**Exercise directions:** Under this line are the records; write out word for word the part that begins at the line containing "Nettoyant pour vos" and ends at the line containing "Tweets by yonibmen (108, 2342)", and no more.

----

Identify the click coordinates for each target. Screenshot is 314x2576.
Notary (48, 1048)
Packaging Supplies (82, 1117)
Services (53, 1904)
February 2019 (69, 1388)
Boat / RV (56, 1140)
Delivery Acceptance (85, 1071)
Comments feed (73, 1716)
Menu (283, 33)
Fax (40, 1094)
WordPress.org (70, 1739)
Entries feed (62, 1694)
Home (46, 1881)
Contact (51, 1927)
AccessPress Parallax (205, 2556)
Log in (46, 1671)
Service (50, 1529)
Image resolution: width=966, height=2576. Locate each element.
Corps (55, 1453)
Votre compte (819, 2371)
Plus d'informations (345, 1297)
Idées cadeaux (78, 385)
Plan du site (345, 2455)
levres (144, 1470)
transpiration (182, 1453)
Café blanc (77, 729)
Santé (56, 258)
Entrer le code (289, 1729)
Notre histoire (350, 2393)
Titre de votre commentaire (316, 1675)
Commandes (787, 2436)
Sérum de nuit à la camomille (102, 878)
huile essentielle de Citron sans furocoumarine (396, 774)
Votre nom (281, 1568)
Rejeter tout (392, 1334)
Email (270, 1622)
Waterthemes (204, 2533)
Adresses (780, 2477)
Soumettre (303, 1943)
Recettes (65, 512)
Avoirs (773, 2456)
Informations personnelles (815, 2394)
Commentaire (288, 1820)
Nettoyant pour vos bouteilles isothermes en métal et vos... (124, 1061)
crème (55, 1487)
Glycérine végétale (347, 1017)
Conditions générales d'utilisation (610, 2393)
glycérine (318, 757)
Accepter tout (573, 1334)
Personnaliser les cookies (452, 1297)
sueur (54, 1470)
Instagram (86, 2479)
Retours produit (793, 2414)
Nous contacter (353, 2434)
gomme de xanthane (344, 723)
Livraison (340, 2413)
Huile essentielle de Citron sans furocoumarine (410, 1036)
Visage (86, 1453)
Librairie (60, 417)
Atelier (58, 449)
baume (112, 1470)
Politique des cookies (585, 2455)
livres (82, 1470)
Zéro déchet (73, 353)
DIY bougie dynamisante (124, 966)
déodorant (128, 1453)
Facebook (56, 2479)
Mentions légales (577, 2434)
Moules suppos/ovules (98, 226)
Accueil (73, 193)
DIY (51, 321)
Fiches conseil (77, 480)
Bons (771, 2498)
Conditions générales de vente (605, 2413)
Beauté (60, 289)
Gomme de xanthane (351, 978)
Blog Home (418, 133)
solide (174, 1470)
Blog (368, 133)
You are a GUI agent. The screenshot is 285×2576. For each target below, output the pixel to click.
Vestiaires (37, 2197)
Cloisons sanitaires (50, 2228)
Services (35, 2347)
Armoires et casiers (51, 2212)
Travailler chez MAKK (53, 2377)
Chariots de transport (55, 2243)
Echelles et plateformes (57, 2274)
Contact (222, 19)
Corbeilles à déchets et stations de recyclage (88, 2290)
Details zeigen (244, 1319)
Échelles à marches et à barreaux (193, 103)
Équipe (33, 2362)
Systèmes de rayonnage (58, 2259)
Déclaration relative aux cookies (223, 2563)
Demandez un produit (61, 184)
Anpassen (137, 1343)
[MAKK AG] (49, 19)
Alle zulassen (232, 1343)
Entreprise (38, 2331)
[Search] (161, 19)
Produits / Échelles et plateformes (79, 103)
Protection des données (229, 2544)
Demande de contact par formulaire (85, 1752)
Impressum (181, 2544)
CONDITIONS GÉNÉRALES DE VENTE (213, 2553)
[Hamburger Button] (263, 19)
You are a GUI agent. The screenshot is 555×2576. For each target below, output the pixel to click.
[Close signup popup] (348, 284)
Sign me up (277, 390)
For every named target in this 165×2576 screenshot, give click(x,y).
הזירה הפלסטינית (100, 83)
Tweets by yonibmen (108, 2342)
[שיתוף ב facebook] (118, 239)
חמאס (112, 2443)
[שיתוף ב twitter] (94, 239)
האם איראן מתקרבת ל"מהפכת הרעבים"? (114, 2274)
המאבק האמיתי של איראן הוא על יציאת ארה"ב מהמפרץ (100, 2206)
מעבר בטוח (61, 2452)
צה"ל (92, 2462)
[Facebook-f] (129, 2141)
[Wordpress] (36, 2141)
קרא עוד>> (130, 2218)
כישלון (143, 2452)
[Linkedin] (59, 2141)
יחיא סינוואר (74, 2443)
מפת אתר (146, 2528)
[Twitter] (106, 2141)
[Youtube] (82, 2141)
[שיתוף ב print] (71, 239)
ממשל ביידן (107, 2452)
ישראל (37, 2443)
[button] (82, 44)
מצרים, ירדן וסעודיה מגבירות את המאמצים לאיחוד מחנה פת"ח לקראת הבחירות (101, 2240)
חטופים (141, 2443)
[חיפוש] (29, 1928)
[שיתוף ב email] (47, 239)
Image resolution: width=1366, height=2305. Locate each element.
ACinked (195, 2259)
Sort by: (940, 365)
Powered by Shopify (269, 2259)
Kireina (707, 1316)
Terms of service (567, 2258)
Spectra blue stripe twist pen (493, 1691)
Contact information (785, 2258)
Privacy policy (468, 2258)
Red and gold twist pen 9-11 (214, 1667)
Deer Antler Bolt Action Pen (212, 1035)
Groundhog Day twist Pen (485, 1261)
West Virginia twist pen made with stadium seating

----

**Solution to the problem:**
Nettoyant pour vos bouteilles isothermes en métal et vos... (124, 1061)
crème (55, 1487)
Glycérine végétale (347, 1017)
Conditions générales d'utilisation (610, 2393)
glycérine (318, 757)
Accepter tout (573, 1334)
Personnaliser les cookies (452, 1297)
sueur (54, 1470)
Instagram (86, 2479)
Retours produit (793, 2414)
Nous contacter (353, 2434)
gomme de xanthane (344, 723)
Livraison (340, 2413)
Huile essentielle de Citron sans furocoumarine (410, 1036)
Visage (86, 1453)
Librairie (60, 417)
Atelier (58, 449)
baume (112, 1470)
Politique des cookies (585, 2455)
livres (82, 1470)
Zéro déchet (73, 353)
DIY bougie dynamisante (124, 966)
déodorant (128, 1453)
Facebook (56, 2479)
Mentions légales (577, 2434)
Moules suppos/ovules (98, 226)
Accueil (73, 193)
DIY (51, 321)
Fiches conseil (77, 480)
Bons (771, 2498)
Conditions générales de vente (605, 2413)
Beauté (60, 289)
Gomme de xanthane (351, 978)
Blog Home (418, 133)
solide (174, 1470)
Blog (368, 133)
You are a GUI agent. The screenshot is 285×2576. For each target below, output the pixel to click.
Vestiaires (37, 2197)
Cloisons sanitaires (50, 2228)
Services (35, 2347)
Armoires et casiers (51, 2212)
Travailler chez MAKK (53, 2377)
Chariots de transport (55, 2243)
Echelles et plateformes (57, 2274)
Contact (222, 19)
Corbeilles à déchets et stations de recyclage (88, 2290)
Details zeigen (244, 1319)
Échelles à marches et à barreaux (193, 103)
Équipe (33, 2362)
Systèmes de rayonnage (58, 2259)
Déclaration relative aux cookies (223, 2563)
Demandez un produit (61, 184)
Anpassen (137, 1343)
[MAKK AG] (49, 19)
Alle zulassen (232, 1343)
Entreprise (38, 2331)
[Search] (161, 19)
Produits / Échelles et plateformes (79, 103)
Protection des données (229, 2544)
Demande de contact par formulaire (85, 1752)
Impressum (181, 2544)
CONDITIONS GÉNÉRALES DE VENTE (213, 2553)
[Hamburger Button] (263, 19)
You are a GUI agent. The screenshot is 555×2576. For each target below, output the pixel to click.
[Close signup popup] (348, 284)
Sign me up (277, 390)
For every named target in this 165×2576 screenshot, give click(x,y).
הזירה הפלסטינית (100, 83)
Tweets by yonibmen (108, 2342)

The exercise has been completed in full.